Le plus extraordinaire, c’est qu’elle soit venue me le raconter un mois plus tard ; c’est ça le plus étonnant. Me dire comment ça avait changé sa vie, celle d’une étudiante étrangère un peu perdue dans la grande ville et qui sonne timidement un matin à la grille de notre maison, rue de la Providence à Toulouse-Guilhemery, un quartier ruisselant de soleil, un matin, dans la rue étroite avec ses muriers-platanes, ses albizias et ses pavillons anciens.
Quelques temps auparavant, je roulais au long du canal du Midi, au pont des Demoiselles. Un gars sur le trottoir, pas jeune, a tendu le pouce à mon passage. Je m’arrête et le prends.
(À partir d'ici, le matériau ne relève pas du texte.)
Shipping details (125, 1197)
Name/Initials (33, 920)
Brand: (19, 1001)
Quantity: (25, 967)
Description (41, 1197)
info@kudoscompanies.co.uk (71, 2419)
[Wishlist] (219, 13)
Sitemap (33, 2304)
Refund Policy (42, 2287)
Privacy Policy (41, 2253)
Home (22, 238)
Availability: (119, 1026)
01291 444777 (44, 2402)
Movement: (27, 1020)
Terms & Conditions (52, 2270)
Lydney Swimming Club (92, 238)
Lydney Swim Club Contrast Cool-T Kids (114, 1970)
Au bout de deux minutes, il me déroule le grand classique : je suis son sauveur, il a besoin de sous, il n’a qu'un bijou à échanger, un anneau en or, il viendra le reprendre dans quelques jours… C’est la première fois que je vis cette situation : je crois le gars sincère et lui en propose 200 francs (oui, c’en était encore).
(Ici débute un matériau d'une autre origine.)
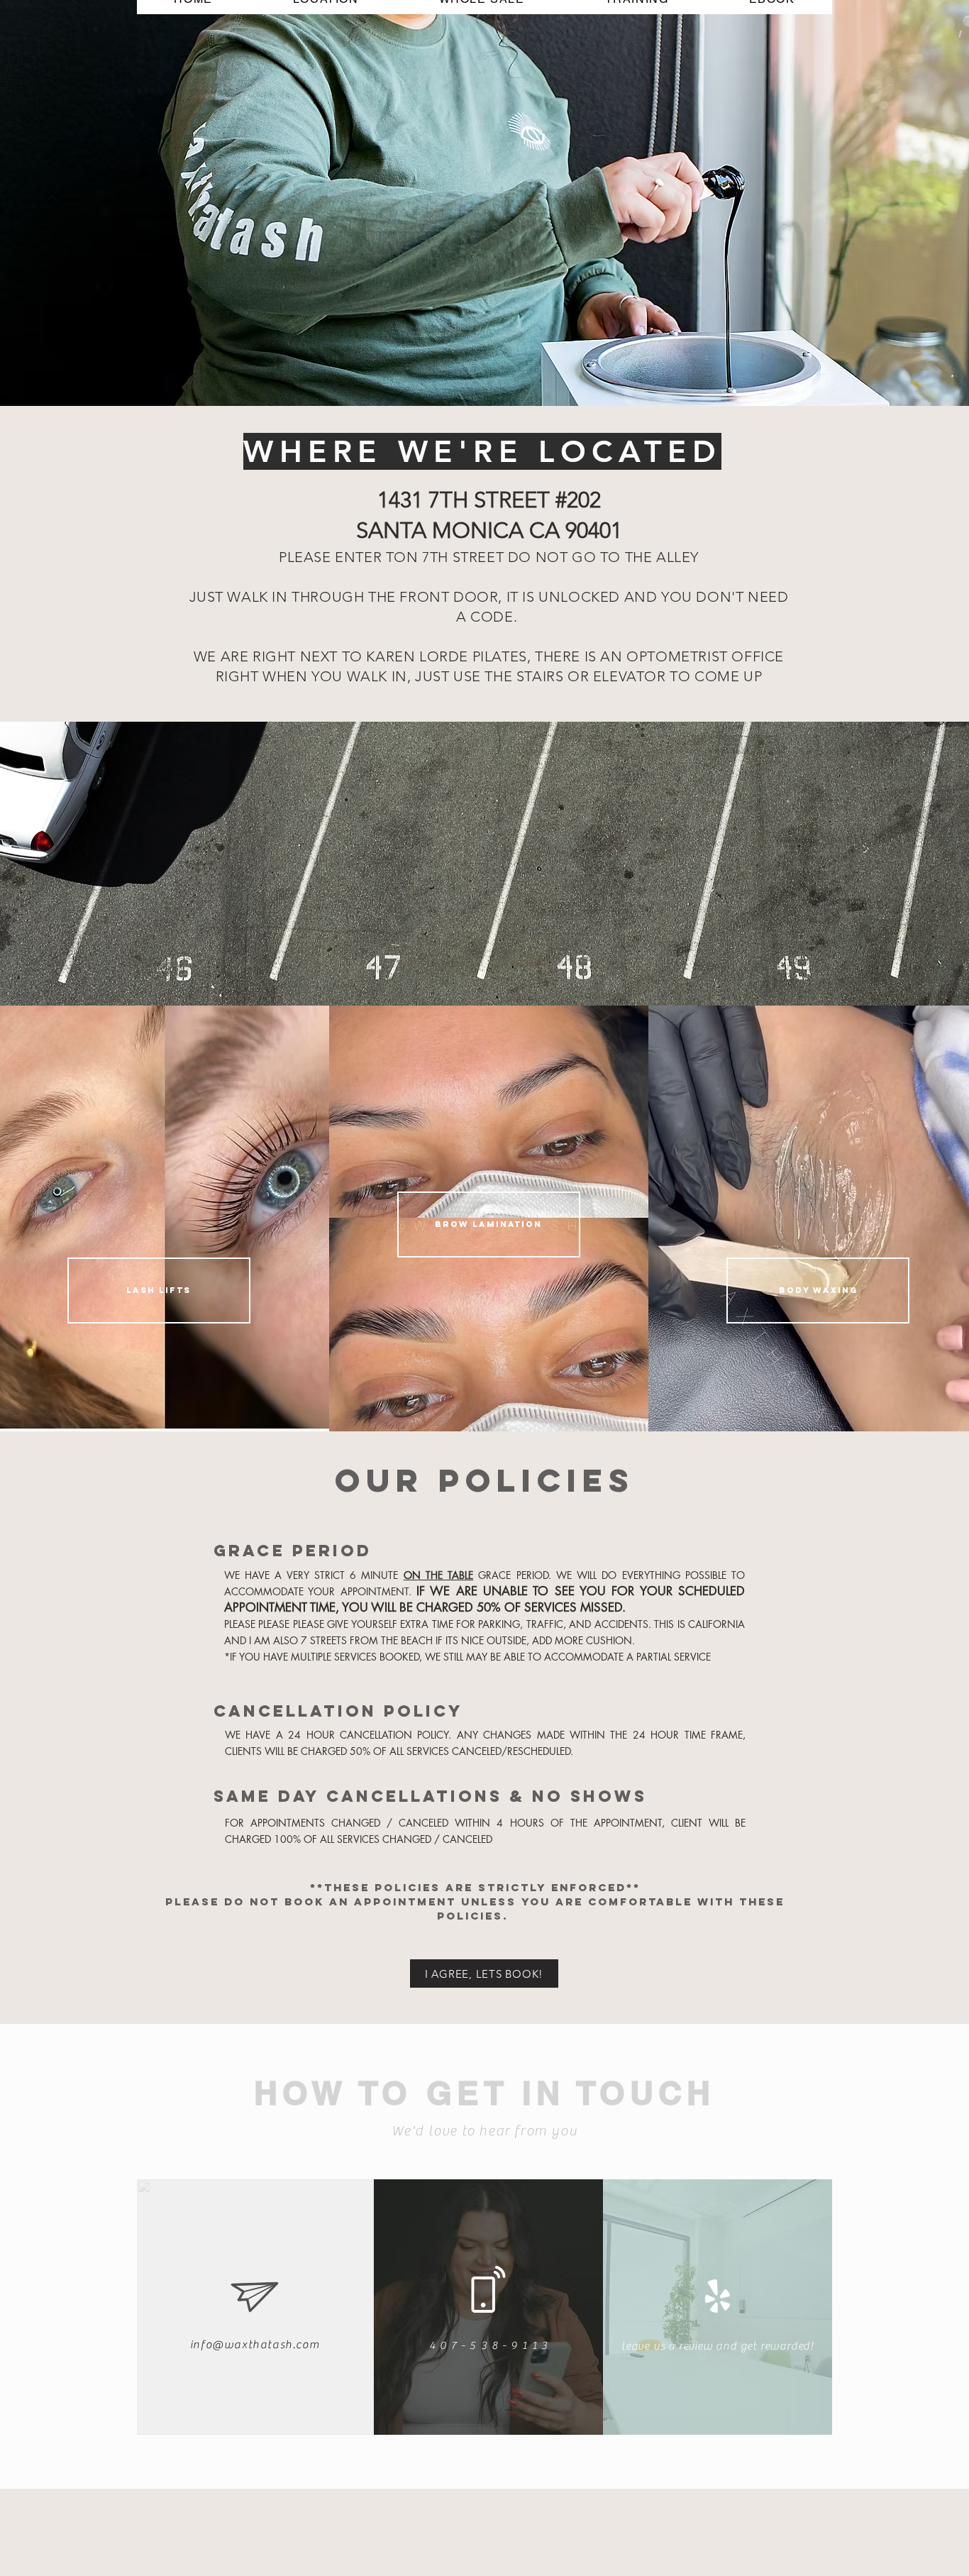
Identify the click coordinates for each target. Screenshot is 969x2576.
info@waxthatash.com (254, 2344)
Rentré chez nous, je range l’anneau dans un petit coffret de bois contenant quelques préciosités à moi : une améthyste et une aigue-marine rapportées du Brésil, un éclat de météorite qu’un oncle m’a donné, un silex taillé pour de vrai, des quartz fumés ramassés en Savoie, des petits trésors, quoi, réunis pour ne pas être perdus.
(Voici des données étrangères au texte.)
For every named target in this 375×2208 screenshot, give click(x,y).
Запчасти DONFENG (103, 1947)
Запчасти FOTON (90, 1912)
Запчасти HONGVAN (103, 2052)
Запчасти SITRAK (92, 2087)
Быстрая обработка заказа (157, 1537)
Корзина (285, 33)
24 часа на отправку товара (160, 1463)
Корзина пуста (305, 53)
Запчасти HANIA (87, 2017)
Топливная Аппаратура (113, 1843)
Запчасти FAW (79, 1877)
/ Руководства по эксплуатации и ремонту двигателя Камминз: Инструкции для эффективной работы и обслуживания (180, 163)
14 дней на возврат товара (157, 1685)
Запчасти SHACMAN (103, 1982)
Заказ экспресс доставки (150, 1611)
Les jours passent et sonne un matin la cloche de la grille. Notre petit Némo en babygro ouvre la porte d’entrée sur le perron. Je m’encastre à sa suite dans l’embrasure et découvre une jeune femme postée sur le trottoir, un gâteau à la main. Vous savez de ces horribles gâteaux industriels, brioche ronde garnie de pâte à sucre, sous plastique et dans son moule en alu, blé OGM, beurre rance aux huiles russes coupées de vidange, jaune d’œufs chinois en poudre au Fipronil ou pire…
C’est une très belle jeune fille dans la douce lumière du matin, au visage fin et aux yeux éclatants, d’allure iranienne ou pakistanaise. Elle se tient très digne, vêtue comme une lycéenne des temps anciens, jupe longue, chemisier blanc, souliers plats. Avec une voix douce au fort accent et d’une grâce si présente qu’elle vous capte sans détour, la jeune femme explique poliment “je suis étudiante et je vends pour payer université… voulez-vous un gâteau s’il vous plait ?”
La jeune femme a été déposée au lever du jour au bout de la rue par une sorte de commerçant-maquereau, comme d’autres étudiantes en mal de ressources pour payer leurs études, avec pour charge d’écumer les rues, de faire le trottoir, maison par maison, et de vendre ces brioches empilées dans des cartons. Le commerçant-maquereau tourne en camionnette dans les rues, de vendeuse en vendeuse pour les ravitailler, et il empoche le fric au fur et à mesure.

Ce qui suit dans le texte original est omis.